Personal Income, Consumer Spending Rise Less Than Expected; PCE Price Index Negative; 4th Quarter Acceleration Coming Up?
Personal Income, Consumer Spending Weaker Than Economists Expect
Today's Personal Income and Outlays report came in below Consensus Estimates.
Inflation is not building based on the Fed's favorite reading, the core PCE price index which inched a lower-than-expected 0.1 percent higher in September with the year-on-year rate steady and flat at only plus 1.3 percent. These results will not lift the odds for a December hike at the next FOMC.
Income and spending data also came in below expectations, at plus 0.1 percent each vs expectations for plus 0.2 percent each. Income got no boost from wages & salaries in September which were unchanged following, however, strong gains of 0.5 percent in the two prior months that underscore this morning's employment cost index which shows pressure in the third quarter. Spending in September was pulled down by a 1.2 percent plunge in nondurable goods that likely reflects the low price of fuel. Spending on durable goods, driven by vehicles, rose a strong 0.8 percent with spending on services up a solid 0.4 percent.
Other details include a 0.1 percent decline for the total PCE price index, again an effect likely based on fuel. Here the year-on-year rate is barely over zero at plus 0.2 percent. The savings rate continues to edge higher, up 1 tenth to 4.8 percent in a gain that hints at strength for future consumer spending.
Third-quarter consumer activity slowed in September, pointing to lack of momentum for October consumer data. Still, the consumer is in charge in the U.S. economy and, given low unemployment, the outlooks for holiday spending and fourth-quarter acceleration are favorable.
4th Quarter Acceleration?
Action in shippers except those most impacted by online shipping, store hiring plans, new home sales, and consumer spending expectations do not point to a robust acceleration in holiday spending.
I sometimes wonder if Bloomberg reads its own reports. Let's take a look at the new home sales numbers that came out on Monday as reported by Econoday.
The housing outlook just received a jolt! New home sales fell to an annual rate of 468,000 in September which is 67,000 below Econoday's low-end estimate and the lowest rate since November last year. Making matters worse is a steep 33,000 downward revision to August.

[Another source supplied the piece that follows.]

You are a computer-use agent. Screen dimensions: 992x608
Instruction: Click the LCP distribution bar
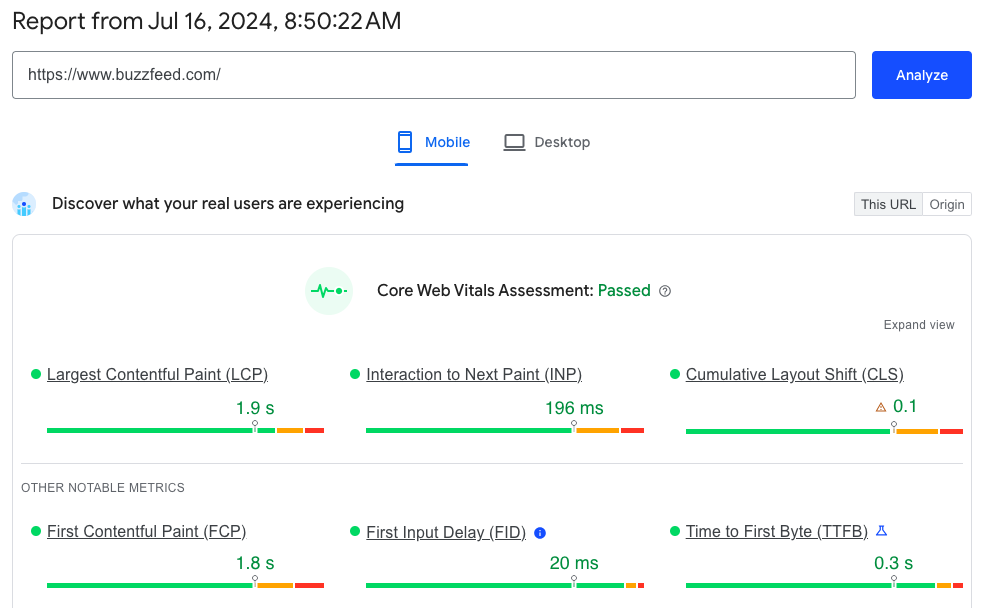coord(185,430)
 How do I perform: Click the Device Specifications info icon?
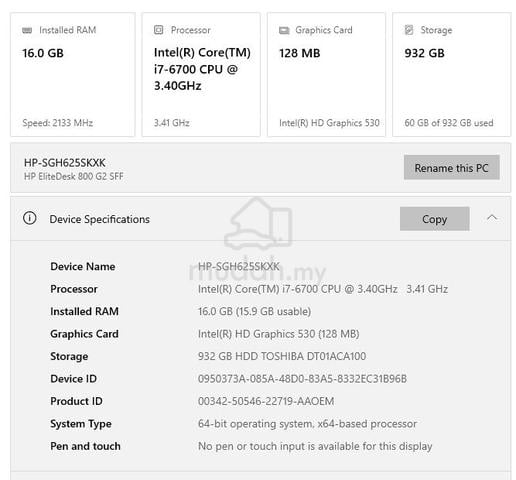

The drop in sales together with a rise in homes on the market made for a big surge in supply, to 5.8 months from 4.9 months in August and 5.5 months from September last year. This turns around what had been a market of very thin supply to one of nearly adequate supply, with 6.0 months considered the balancing point between supply and demand. Homes on the market rose 4.2 percent in the month to 225,000 units.
New home sales contribute to sales. People buy furniture, appliances, etc., etc.
Testosterone Pit reports And Now Trucking is Suddenly Slowing Down.
September is the beginning of the holiday shipping season. Volume should be sharply higher. But it's not happening. US Freight Shipments Have Worst September since 2010.
FedEx does expect increased volumes, but I would attribute that to online purchases. Increasing online purchases will not balance out weak in-store sales.
Store Hiring Plans
Perhaps stores are mistaken, but they are not ramping up for holiday sales according to outplacement firm Challenger, Gray & Christmas is correct.
For details, please see Weak Holiday Hiring Coming Up?
Household Spending Estimates
Every month, the Fed conducts a survey of consumer spending projections. Here are the results of the latest Fed Spending Survey.
Something clearly happened to consumer spending expectations this year. Of course, consumers can spend away anyway. I don't know what they will do, nor does anyone else.
Regardless, the signs seem to point to weaker or flat 4th quarter spending, not an acceleration.